= Set task 1 =
From the forum thread about the Japanese children's movie, print word for word everything from "I heard it mentioned" down to "Findabayr (Aug 12, 2021)".
= Set task 2 =
In the forum thread about the Japanese children's movie, when does the opening post say the film was released?

** start Given passage **

# Has anyone ever heard of this movie?



## cam_ukemi (Jun 17, 2021)

Japanese Title: おまえうまそうだな (_Omae Umasoudana_)
English Titles: _You are Umasou_, _Heart and Yummie_







This is a Japanese children's movie that was released in the fall of 2010. I think it got a very limited subbed television release in the States, but apart from that, no official English localization. It's a beautiful film about adoption, family, and self-discovery wrapped up in a cute but surprisingly violent package! The animation, the background art, the music, the script, the voice acting...everything about this movie hits it out of the park for me, and it's a shame that so many people have been sleeping on it for so long. I was hoping that I'd have some luck finding fellow fans of this movie in the furry community.


----------



## perkele (Jul 20, 2021)

I heard it mentioned in passing. I haven't seen it. It came up in my fan-subbing group, but didn't get picked up. People thought it was cute.


----------



## Findabayr (Aug 12, 2021)

Do you let your kids watching anime or Japanese cartoons?  I mean I see the difference between anime and kids cartoons, don't get me wrong. But I find them a bit too much. Too much animation, too aggressive. Idk., maybe it's just my opinion. I am an anime lover, but for my kids I prefer minimum hours of cartoons and only those meant for development. Where do you watch them? You've mentioned USA, so maybe you could share some cheap online streaming services where I could find more of these cartoons. The majority of websites I have found look doubtful. I am afraid of illegal streaming so I am searching for a reliable service.


----------



## Pogo (Aug 12, 2021)

I've seen this one. passed by it years ago. "3
apparently its based on a childrens book and It's totally cute.


----------



## JuniperW (Aug 16, 2021)

Yes, I’ve heard of it but haven’t watched it before. It looks super-cute though!


----------

** end Given passage **
** start Supplied information **

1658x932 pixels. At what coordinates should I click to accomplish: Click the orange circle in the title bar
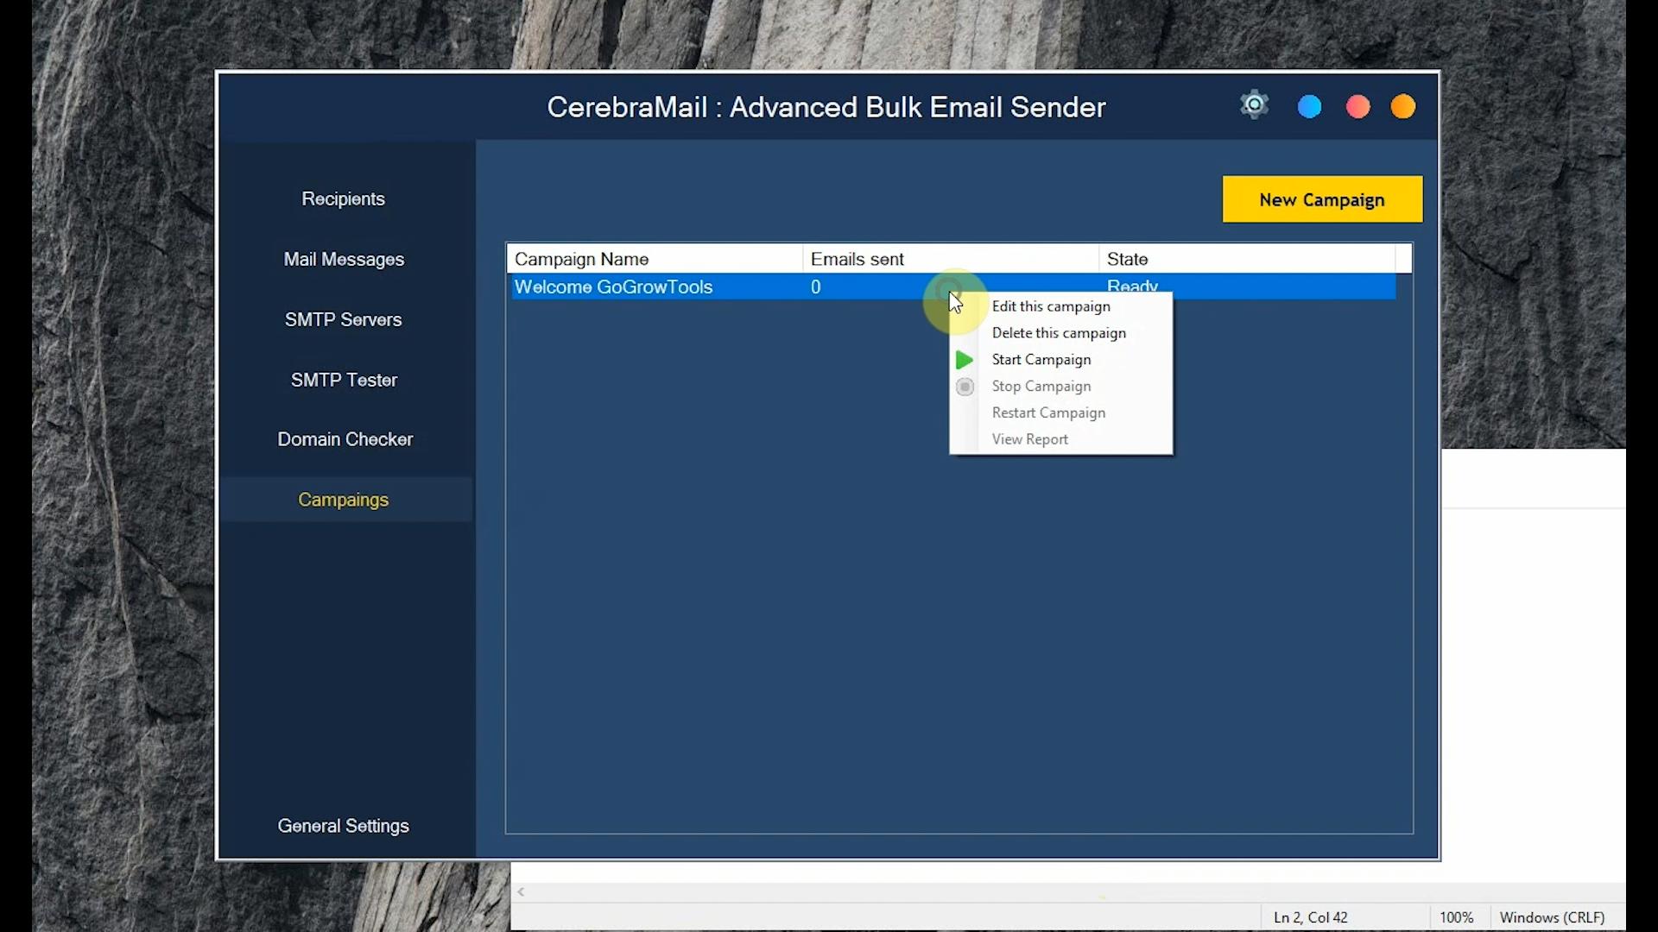[x=1402, y=106]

** end Supplied information **

= Expected answer 1 =
I heard it mentioned in passing. I haven't seen it. It came up in my fan-subbing group, but didn't get picked up. People thought it was cute.


----------



## Findabayr (Aug 12, 2021)

= Expected answer 2 =
In the fall of 2010.